> _DIRECTIVE_
Please recast the records below as a Markdown table with the columns "Number" and "Line," one row per line of text, skipping blank lines and leaving out the pictures.
Begin AVAILABLE RECORDS
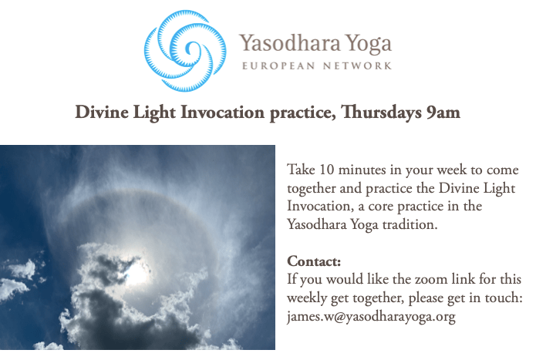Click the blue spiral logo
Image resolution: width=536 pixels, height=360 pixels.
pos(185,51)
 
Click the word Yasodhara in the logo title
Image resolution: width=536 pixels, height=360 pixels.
pos(289,43)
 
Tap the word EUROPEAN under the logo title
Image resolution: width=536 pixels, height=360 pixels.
pos(278,66)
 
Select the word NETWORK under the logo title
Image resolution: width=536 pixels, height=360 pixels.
pos(357,66)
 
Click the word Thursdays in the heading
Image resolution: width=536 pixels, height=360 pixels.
pos(381,113)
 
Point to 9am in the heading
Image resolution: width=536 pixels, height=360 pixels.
pos(443,113)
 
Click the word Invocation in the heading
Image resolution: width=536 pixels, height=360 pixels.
pos(222,112)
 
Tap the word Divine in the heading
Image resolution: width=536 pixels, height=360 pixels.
End AVAILABLE RECORDS
> _RESULT FOR THIS EXERCISE_
| Number | Line |
|---|---|
| 1 | Click the blue spiral logo |
| 2 | Image resolution: width=536 pixels, height=360 pixels. |
| 3 | pos(185,51) |
| 4 | Click the word Yasodhara in the logo title |
| 5 | Image resolution: width=536 pixels, height=360 pixels. |
| 6 | pos(289,43) |
| 7 | Tap the word EUROPEAN under the logo title |
| 8 | Image resolution: width=536 pixels, height=360 pixels. |
| 9 | pos(278,66) |
| 10 | Select the word NETWORK under the logo title |
| 11 | Image resolution: width=536 pixels, height=360 pixels. |
| 12 | pos(357,66) |
| 13 | Click the word Thursdays in the heading |
| 14 | Image resolution: width=536 pixels, height=360 pixels. |
| 15 | pos(381,113) |
| 16 | Point to 9am in the heading |
| 17 | Image resolution: width=536 pixels, height=360 pixels. |
| 18 | pos(443,113) |
| 19 | Click the word Invocation in the heading |
| 20 | Image resolution: width=536 pixels, height=360 pixels. |
| 21 | pos(222,112) |
| 22 | Tap the word Divine in the heading |
| 23 | Image resolution: width=536 pixels, height=360 pixels. |